In today’s post about HCatalog, I noted that the Hadoop/HCatalog community didn’t necessarily understand all the kinds of metadata that enterprises need and want, especially in the context of data integration and ETL and ELT (Extract/Transform/Load/Transform). That raises a natural question — what kinds of metadata do users need or want? In the hope of spurring discussion, from vendors and users alike, I’m splitting this question out into a separate post.
Please comment with your thoughts about ETL-related metadata needs. The conversation needs to advance.
In the relational world, there are at least three kinds of metadata:
- Definitional information about data structures, without which you can’t have a relational database at all. That area seems binary; either you have enough to make sense of your data or you don’t.
- Statistics about columns and tables, such as the most frequent values and how often they occur, which are kept for the purpose of optimization. Those seem to be nice-to-haves more than must-haves. The more information of this kind you have, the more chances you have to save resources.
- Historical and security information about data. This is where things get really complicated. It’s also where Hadoop is still in the “So what exactly should we build?” stage of design.
As I see it:
- Historical information about data answers questions in the realm of “Who did what to which data when?”
- Security information about data answers questions around “Who may do what to which data in the future?”
- They overlap because:
- They rely on closely related schemes for assessing roles and identity.
- Audit trails, a key aspect of security and compliance, could logically be viewed as falling in the realm of “history”.
I surely don’t know all the issues that people care about in data lineage, provenance, and history, but here are some of the ones that come to mind.
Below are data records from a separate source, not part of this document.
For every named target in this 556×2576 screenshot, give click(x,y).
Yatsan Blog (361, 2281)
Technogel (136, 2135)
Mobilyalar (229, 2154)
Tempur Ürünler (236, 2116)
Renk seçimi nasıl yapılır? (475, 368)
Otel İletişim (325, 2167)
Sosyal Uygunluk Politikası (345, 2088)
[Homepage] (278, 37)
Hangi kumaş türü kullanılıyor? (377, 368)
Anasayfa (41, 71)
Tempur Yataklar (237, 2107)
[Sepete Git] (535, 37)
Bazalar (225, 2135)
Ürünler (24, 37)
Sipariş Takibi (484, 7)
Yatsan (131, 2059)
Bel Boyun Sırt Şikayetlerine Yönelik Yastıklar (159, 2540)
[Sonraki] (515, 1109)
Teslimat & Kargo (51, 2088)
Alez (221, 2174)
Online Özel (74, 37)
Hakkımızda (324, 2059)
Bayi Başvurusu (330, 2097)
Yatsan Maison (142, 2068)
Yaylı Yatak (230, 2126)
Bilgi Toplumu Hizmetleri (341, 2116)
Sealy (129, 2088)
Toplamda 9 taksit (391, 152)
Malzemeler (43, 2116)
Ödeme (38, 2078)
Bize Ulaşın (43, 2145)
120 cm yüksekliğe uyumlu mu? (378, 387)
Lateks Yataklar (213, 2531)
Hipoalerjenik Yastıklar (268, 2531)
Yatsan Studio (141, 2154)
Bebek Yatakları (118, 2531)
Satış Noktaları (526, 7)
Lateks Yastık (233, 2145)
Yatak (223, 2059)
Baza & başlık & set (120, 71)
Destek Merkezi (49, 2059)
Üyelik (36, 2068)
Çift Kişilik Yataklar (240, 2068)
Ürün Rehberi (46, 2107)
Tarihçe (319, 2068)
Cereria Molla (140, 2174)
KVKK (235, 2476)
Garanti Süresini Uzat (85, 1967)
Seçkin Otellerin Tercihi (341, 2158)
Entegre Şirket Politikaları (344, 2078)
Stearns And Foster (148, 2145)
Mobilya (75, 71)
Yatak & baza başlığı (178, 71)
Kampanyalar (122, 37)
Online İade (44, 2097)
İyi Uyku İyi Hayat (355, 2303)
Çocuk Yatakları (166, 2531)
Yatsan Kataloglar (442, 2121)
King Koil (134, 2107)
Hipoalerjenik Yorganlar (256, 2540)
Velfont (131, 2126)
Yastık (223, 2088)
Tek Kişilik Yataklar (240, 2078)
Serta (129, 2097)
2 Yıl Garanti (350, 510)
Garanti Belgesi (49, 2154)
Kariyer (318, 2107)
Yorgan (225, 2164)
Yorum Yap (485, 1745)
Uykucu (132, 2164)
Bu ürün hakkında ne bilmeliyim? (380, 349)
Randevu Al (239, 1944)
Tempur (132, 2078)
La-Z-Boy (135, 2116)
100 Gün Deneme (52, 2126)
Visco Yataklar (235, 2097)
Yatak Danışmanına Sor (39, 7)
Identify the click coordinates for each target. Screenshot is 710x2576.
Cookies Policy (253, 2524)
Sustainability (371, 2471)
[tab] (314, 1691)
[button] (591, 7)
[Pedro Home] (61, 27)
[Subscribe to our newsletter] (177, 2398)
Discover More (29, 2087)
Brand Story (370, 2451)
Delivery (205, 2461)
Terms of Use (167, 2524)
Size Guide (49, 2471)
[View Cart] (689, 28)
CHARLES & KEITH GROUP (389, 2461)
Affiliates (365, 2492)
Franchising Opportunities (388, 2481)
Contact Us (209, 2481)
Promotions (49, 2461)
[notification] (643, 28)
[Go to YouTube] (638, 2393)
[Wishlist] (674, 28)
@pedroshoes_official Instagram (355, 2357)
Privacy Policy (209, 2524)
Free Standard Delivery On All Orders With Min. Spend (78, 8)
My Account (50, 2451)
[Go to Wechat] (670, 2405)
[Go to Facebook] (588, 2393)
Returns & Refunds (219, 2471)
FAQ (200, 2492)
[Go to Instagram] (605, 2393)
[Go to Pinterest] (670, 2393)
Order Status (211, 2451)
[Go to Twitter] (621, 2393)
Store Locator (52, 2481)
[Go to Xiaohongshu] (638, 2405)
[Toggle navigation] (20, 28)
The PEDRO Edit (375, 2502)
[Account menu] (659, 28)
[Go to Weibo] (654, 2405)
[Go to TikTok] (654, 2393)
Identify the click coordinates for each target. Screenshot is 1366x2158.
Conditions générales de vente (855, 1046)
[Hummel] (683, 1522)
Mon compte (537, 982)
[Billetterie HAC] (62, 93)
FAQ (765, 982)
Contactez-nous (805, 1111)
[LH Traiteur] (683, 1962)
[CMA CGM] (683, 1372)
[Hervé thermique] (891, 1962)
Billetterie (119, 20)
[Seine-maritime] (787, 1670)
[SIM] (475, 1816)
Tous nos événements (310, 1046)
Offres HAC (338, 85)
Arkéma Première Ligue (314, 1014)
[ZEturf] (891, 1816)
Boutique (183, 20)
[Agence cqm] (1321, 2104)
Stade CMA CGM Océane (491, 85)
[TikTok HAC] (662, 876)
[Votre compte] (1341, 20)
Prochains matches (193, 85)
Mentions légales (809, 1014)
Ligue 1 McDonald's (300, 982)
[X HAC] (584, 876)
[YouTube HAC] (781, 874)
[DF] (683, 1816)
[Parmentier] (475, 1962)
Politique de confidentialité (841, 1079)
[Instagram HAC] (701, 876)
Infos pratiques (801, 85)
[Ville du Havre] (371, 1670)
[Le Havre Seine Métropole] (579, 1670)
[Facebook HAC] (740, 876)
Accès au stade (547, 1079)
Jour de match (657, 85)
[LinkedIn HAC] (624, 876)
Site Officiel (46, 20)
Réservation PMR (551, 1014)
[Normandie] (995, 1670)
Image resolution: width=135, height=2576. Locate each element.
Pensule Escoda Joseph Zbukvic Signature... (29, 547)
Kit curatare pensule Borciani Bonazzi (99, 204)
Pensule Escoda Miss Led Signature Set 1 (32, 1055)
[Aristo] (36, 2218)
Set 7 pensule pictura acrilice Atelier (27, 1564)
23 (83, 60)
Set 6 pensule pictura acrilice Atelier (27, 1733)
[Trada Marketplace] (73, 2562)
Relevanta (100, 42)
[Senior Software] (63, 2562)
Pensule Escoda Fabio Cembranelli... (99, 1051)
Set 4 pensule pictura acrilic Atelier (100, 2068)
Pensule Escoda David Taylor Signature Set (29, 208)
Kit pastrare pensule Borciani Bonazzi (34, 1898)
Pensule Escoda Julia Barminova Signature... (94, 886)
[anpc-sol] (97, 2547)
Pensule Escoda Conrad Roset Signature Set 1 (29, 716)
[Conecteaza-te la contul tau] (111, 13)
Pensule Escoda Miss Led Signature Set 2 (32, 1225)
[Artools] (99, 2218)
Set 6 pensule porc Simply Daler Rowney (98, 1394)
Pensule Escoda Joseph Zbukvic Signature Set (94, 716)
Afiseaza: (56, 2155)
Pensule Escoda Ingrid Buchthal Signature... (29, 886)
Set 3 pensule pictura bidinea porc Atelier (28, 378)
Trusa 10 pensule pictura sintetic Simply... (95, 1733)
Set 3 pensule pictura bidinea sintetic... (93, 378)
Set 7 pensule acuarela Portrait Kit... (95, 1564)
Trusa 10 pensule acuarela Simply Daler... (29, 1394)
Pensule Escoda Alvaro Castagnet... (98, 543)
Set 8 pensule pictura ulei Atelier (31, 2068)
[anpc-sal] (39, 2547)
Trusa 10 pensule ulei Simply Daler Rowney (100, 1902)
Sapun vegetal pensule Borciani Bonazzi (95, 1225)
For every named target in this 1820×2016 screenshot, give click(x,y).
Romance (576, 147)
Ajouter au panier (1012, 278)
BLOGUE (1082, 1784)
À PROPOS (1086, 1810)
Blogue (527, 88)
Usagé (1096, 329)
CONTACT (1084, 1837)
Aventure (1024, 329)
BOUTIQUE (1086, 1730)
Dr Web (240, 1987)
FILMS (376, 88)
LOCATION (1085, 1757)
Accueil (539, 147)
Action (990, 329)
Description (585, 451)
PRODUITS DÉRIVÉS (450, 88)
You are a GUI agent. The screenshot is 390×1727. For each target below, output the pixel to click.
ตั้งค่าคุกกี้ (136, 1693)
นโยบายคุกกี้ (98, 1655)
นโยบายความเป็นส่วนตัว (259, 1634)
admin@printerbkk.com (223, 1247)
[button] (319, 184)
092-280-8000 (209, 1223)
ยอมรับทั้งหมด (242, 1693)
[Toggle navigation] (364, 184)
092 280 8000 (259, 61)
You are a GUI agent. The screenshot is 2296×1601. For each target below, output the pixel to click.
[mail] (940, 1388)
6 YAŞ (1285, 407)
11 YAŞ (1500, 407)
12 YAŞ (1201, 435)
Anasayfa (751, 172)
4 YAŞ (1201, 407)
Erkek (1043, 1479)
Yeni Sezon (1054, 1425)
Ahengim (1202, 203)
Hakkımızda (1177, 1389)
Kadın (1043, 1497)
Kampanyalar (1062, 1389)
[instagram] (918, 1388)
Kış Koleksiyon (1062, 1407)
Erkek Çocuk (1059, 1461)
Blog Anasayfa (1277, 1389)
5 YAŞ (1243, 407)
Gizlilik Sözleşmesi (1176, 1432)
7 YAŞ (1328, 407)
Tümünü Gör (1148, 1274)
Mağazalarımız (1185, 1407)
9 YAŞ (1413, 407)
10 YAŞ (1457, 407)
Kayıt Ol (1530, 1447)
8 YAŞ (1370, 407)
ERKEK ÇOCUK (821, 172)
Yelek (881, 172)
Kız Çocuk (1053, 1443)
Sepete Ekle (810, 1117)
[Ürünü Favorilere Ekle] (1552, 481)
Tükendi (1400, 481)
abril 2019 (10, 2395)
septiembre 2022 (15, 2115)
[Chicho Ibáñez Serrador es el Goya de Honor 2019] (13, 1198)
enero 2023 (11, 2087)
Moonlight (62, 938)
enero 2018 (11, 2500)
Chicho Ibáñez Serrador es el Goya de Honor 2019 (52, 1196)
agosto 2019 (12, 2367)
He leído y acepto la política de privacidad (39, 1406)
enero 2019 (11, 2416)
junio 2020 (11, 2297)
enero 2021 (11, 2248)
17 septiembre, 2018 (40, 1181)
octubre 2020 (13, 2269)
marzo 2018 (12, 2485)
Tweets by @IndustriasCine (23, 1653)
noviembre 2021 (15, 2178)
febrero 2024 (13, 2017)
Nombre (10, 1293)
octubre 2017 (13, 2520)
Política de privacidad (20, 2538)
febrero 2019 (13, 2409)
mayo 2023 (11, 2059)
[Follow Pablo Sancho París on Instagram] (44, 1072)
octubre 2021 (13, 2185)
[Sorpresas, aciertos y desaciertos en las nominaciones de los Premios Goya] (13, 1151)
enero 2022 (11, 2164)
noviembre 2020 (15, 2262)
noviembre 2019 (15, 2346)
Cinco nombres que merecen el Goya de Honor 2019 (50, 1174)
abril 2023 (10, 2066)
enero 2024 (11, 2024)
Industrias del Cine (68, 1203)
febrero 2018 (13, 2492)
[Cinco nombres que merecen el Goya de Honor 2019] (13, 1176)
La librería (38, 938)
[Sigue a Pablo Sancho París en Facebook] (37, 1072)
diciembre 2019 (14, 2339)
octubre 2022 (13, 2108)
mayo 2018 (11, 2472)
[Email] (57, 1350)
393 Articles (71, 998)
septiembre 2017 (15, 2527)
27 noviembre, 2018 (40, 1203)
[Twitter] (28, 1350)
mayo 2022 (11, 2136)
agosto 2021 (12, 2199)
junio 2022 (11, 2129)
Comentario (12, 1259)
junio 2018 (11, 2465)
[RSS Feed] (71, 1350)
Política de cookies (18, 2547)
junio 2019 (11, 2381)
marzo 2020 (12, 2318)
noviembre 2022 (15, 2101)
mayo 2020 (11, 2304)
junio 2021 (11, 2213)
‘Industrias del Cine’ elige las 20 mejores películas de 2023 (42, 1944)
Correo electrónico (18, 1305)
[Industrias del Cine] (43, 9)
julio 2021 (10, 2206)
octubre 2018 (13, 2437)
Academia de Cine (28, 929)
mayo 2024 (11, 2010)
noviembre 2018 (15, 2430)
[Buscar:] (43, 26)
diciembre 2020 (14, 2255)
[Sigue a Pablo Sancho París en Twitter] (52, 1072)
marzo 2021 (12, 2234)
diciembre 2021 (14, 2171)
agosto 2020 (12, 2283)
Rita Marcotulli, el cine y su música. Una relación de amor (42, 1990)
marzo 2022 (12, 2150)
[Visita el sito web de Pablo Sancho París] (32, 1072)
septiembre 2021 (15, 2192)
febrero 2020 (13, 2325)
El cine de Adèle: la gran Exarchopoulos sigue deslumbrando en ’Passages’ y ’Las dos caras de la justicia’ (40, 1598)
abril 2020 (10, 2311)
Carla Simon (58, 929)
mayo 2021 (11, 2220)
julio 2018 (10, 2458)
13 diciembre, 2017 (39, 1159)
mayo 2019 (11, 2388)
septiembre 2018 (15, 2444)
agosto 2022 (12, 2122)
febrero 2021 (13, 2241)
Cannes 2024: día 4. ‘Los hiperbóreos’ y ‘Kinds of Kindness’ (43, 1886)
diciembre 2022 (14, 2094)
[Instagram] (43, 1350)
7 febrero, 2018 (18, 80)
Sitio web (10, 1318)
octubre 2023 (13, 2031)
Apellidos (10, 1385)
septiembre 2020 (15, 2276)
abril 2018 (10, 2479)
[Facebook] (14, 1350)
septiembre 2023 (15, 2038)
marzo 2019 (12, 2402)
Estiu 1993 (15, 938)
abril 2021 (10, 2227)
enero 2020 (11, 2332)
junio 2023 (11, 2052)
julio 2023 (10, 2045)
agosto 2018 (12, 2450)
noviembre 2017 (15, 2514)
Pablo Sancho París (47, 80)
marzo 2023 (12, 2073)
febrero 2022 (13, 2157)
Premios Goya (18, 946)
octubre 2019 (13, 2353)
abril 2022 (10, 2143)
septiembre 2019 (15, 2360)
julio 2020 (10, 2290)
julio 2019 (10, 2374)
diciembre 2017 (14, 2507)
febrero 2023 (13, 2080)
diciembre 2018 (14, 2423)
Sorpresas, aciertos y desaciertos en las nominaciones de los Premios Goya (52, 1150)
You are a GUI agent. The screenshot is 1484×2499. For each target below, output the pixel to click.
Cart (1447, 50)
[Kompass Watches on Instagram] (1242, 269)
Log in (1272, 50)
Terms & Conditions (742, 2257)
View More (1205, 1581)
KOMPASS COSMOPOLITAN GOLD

- Who created this data structure? When?
- Who and what modified it? How? When?
- Where is the raw log that created this record, or associated transaction log file? What’s the metadata for it?
- What were all the inputs that were presupposed when this record was created? And by the way, could we please have all the same metadata about each of them?
For each of those questions there are two parts to an answer:
- Keeping the raw information.
- Making it available.
Keeping the raw information is tantamount to storing
- Every previous state of the database (or information sufficient to recreate it from)
- Every action that was taken to change it
- The end database
- Any intermediate databases along the way
- Any associated administrative databases (e.g. those covering rules and permissions)
That actually isn’t crazy; it just boils down to keeping all your logs. Or, in cases where your logs are so big that it really is crazy, you can do some initial data reduction and then expect accurate history only from its conclusion onward. So the bigger problems lie, not in keeping the metadata, but rather in making it accessible. The two greatest theoretical challenges may be:
- Summarizing all that information so that it can be accessed it quickly, without sacrificing (too much) accuracy.
- Figure out a good data model for it. (The most natural model feels like a very multi-valued graph, or perhaps a hybrid between a graph and a NoSQL column store.)
The first-biggest practical problem may be:
- Figuring out a suitable format …
- … without being delayed by a conventional standards-setting process, …
- … or getting locked into some vendor-proprietary format …
- … or settling for something so simplistic it
I don’t know what the state of theory (or practice) is about all that — which is exactly why I’ve written this post.
One last point — there’s a whole other level of metadata I’m ignoring in this post, because:
- I think it’s too new to judge accurately for its importance or lack thereof.
- It seems straightforward to add to the rest, without imposing new burdens on design or performance.